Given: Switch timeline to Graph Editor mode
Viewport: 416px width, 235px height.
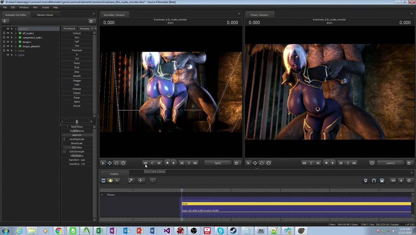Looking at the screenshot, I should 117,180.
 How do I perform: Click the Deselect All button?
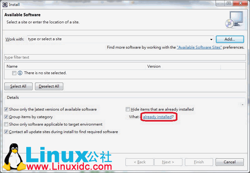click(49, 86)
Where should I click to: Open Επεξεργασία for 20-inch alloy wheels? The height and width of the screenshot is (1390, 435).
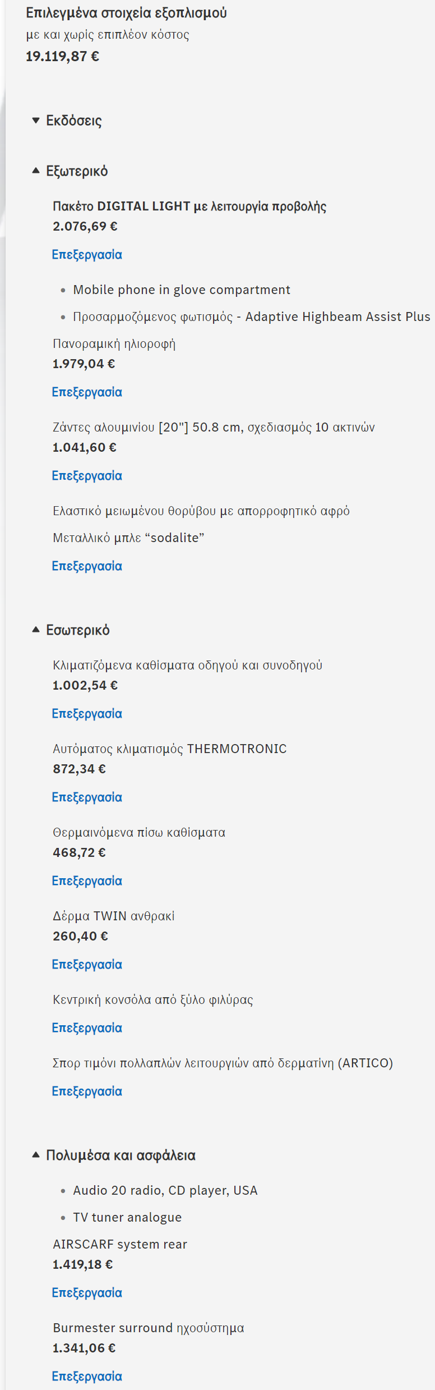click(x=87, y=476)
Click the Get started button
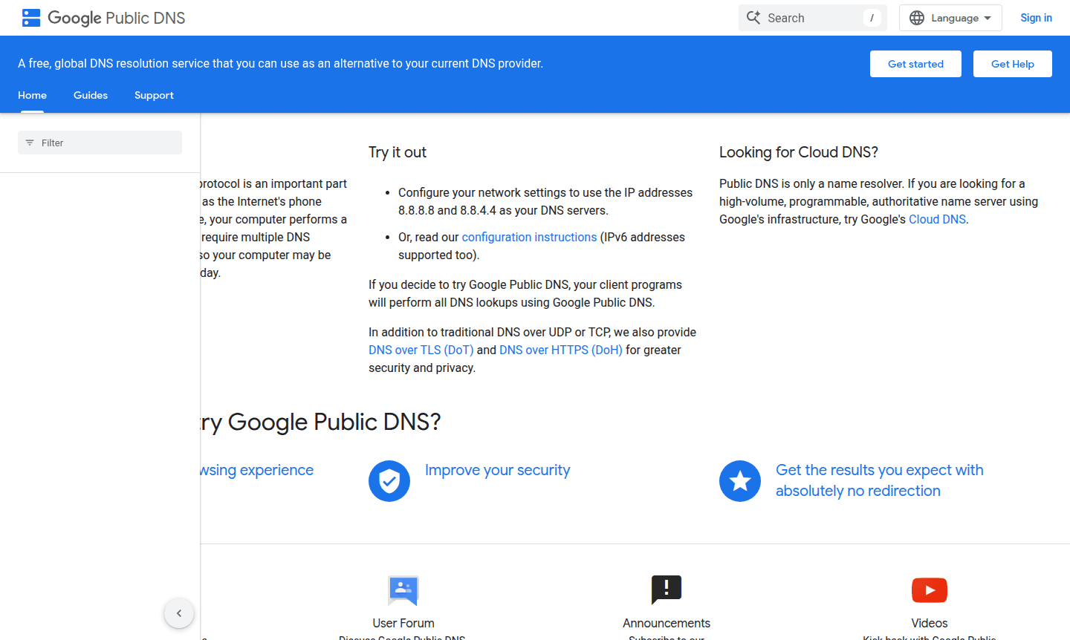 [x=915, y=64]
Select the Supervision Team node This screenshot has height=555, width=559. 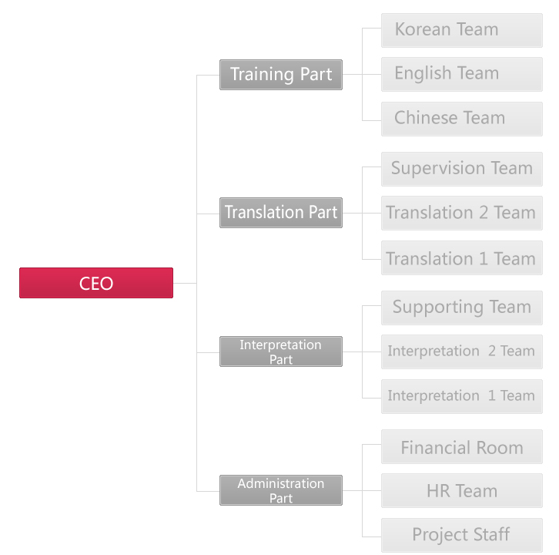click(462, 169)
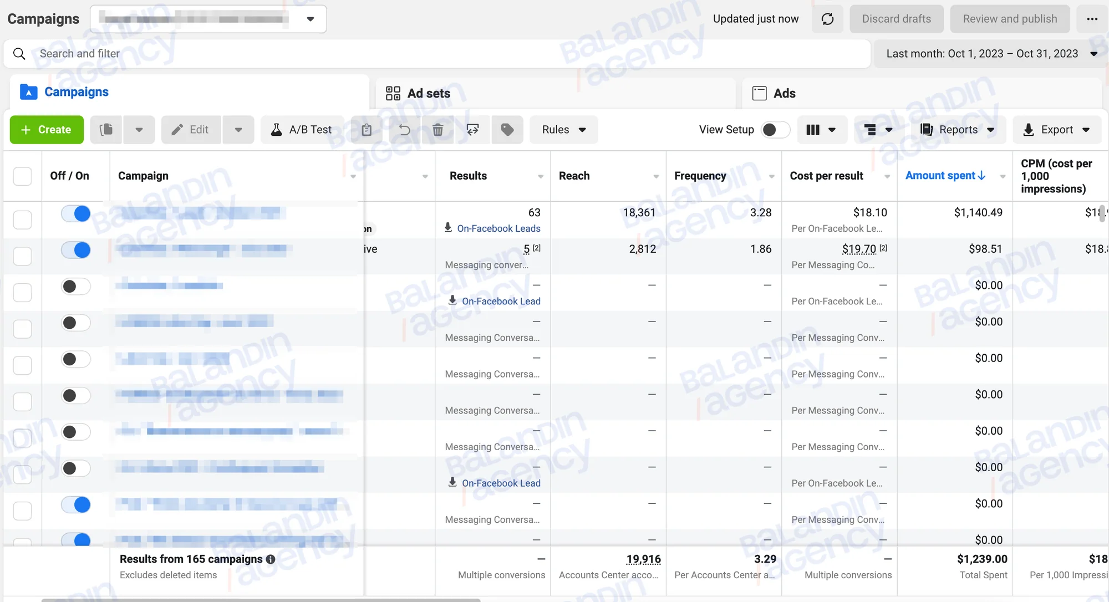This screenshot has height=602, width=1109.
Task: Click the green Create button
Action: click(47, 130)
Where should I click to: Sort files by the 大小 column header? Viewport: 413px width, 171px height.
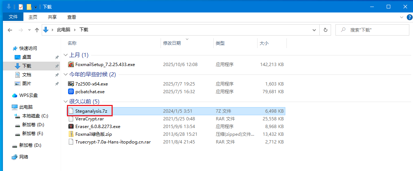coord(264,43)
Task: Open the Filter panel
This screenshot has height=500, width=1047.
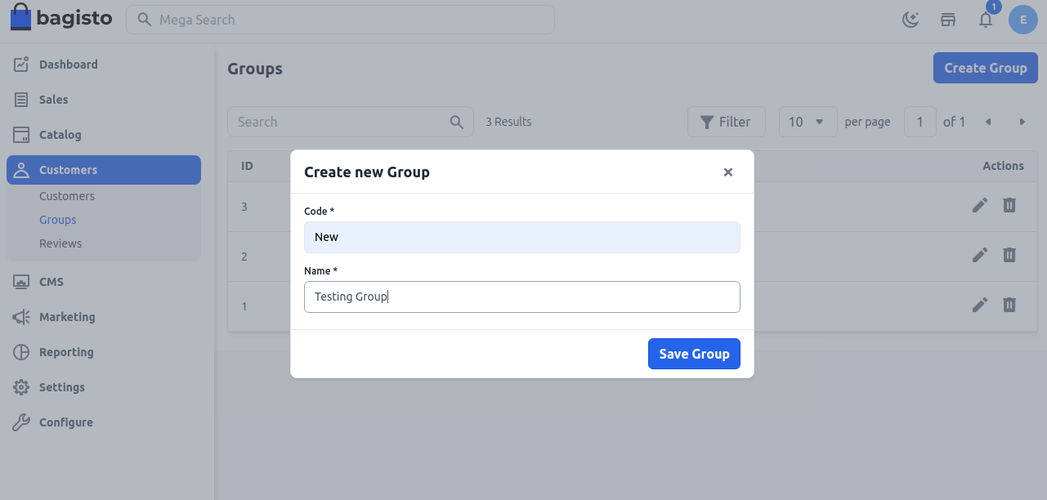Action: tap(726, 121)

-------------------------

How to complete this task:
Retype, exactly as written, each line from the one containing "Task: Open the Filter panel" through the end of the data above, and leave out every picture.

Solution below:
Task: Open the Filter panel
This screenshot has height=500, width=1047.
Action: tap(726, 121)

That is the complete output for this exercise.